▼

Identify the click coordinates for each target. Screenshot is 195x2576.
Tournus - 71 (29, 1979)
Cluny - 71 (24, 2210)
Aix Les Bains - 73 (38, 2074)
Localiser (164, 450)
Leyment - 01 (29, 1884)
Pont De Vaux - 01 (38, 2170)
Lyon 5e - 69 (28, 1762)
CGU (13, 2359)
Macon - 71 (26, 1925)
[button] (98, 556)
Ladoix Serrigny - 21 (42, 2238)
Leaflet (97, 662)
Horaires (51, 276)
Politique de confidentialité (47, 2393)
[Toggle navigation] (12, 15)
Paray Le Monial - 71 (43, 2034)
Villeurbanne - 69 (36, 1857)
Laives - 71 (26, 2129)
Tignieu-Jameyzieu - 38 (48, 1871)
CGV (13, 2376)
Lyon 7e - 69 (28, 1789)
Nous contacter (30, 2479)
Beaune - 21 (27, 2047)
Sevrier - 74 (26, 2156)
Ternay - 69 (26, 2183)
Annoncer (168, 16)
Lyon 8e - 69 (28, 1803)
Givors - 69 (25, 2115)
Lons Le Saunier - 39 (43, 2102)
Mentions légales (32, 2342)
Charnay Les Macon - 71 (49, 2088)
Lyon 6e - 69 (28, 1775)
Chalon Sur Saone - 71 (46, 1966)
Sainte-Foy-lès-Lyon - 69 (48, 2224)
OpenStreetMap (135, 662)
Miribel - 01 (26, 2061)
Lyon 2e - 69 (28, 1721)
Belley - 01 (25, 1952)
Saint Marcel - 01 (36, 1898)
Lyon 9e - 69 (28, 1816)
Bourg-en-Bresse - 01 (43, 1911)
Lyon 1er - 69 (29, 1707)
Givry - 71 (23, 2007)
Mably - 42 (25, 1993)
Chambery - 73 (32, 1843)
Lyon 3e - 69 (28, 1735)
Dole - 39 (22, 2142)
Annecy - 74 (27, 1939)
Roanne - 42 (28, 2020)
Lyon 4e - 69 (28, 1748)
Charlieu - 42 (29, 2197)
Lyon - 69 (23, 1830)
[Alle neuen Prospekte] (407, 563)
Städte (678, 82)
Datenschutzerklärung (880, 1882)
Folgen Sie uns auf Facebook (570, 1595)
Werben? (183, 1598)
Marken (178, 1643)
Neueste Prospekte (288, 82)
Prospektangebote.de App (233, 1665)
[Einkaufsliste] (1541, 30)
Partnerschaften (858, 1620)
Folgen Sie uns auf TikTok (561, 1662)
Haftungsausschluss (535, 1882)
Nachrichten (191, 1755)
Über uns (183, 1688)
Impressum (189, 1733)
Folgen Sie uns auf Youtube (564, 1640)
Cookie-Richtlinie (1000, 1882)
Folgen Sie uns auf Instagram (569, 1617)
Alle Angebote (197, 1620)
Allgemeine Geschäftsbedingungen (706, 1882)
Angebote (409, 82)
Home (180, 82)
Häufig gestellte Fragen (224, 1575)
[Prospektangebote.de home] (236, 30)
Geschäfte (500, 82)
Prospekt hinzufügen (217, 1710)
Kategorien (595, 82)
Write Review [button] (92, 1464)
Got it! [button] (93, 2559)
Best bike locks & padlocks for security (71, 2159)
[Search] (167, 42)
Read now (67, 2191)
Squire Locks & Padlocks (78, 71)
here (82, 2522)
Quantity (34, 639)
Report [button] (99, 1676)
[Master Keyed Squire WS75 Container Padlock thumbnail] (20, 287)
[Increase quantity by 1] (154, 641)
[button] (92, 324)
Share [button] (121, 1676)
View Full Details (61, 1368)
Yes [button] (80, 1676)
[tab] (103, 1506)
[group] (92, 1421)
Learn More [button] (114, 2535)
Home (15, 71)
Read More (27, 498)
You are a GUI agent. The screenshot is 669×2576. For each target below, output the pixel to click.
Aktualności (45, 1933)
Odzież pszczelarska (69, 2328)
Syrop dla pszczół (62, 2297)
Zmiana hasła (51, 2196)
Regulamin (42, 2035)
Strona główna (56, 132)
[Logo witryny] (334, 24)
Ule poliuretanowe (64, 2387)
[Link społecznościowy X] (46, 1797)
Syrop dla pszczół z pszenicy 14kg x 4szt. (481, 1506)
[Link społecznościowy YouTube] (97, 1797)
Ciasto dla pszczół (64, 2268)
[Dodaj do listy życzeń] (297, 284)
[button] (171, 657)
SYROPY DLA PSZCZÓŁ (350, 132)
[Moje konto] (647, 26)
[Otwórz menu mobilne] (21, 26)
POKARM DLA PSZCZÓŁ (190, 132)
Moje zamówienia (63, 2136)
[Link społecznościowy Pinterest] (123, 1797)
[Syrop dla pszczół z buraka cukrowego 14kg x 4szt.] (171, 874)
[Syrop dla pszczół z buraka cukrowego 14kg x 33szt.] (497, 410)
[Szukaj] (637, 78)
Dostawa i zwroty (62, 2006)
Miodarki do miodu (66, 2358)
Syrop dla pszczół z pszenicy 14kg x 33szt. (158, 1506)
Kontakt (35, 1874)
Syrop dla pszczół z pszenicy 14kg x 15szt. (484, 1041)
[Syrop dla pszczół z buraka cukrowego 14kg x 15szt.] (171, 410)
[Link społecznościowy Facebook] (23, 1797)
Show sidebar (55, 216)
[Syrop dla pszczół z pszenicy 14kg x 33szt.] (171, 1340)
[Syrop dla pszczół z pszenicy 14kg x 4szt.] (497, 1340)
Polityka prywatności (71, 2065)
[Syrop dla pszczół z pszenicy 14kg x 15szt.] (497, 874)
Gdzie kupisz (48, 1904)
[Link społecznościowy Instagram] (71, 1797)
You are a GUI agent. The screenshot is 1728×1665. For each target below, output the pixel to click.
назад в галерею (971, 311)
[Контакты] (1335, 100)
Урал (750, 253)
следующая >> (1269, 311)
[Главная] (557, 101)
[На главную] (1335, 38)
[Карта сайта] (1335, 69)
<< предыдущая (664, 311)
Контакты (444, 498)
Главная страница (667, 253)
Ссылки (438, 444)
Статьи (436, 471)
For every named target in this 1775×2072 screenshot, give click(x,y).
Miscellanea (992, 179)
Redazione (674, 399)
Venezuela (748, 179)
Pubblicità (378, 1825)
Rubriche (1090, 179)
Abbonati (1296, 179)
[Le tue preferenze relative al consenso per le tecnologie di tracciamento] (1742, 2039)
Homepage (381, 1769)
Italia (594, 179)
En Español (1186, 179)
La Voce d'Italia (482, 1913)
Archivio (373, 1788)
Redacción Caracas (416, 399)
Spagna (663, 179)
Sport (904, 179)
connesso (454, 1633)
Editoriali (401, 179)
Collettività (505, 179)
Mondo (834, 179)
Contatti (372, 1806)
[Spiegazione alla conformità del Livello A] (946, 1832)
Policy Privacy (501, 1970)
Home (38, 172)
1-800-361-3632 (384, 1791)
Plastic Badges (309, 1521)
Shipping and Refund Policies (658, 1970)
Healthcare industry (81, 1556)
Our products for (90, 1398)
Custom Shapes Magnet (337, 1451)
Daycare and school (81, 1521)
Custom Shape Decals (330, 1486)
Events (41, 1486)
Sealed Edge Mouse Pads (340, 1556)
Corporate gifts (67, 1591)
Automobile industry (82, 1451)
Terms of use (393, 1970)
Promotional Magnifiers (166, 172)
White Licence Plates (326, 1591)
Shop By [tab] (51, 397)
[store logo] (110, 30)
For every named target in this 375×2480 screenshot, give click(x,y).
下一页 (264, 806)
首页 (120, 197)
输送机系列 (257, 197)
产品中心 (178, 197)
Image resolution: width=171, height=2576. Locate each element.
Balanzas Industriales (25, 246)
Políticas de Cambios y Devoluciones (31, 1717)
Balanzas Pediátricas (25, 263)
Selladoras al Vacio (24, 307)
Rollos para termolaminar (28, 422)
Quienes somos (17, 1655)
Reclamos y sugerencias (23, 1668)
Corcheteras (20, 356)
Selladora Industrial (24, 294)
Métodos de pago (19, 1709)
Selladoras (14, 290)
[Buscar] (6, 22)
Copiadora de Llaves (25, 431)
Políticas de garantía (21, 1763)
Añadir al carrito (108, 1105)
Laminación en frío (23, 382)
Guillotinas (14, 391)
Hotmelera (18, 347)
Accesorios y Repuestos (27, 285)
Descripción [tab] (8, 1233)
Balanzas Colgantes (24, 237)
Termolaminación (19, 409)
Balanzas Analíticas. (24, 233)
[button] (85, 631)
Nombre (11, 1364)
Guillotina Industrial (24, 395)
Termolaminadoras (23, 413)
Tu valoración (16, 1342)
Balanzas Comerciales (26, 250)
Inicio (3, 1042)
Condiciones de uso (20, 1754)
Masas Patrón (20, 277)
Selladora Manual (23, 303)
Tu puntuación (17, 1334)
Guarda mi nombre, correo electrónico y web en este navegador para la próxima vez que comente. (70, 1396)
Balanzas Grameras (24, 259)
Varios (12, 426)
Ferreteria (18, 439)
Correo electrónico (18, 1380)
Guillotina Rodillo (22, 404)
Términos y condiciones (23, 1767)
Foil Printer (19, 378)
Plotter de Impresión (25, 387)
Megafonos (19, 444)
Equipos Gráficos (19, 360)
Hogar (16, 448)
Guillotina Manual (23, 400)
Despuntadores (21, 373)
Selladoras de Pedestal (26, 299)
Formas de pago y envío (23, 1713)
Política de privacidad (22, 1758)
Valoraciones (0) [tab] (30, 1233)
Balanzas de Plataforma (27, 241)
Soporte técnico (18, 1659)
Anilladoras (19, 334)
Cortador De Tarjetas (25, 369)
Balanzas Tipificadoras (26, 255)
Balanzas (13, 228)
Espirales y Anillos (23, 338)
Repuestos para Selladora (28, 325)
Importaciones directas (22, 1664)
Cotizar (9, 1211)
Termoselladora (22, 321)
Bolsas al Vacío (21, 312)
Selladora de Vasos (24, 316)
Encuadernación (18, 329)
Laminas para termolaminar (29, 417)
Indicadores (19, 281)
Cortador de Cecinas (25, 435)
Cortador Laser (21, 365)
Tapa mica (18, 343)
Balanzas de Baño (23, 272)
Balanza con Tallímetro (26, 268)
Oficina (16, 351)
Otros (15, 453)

▲

State the number of lines in the entries above that contain the word "Link", and nothing more.

WRITTEN RESPONSE. 5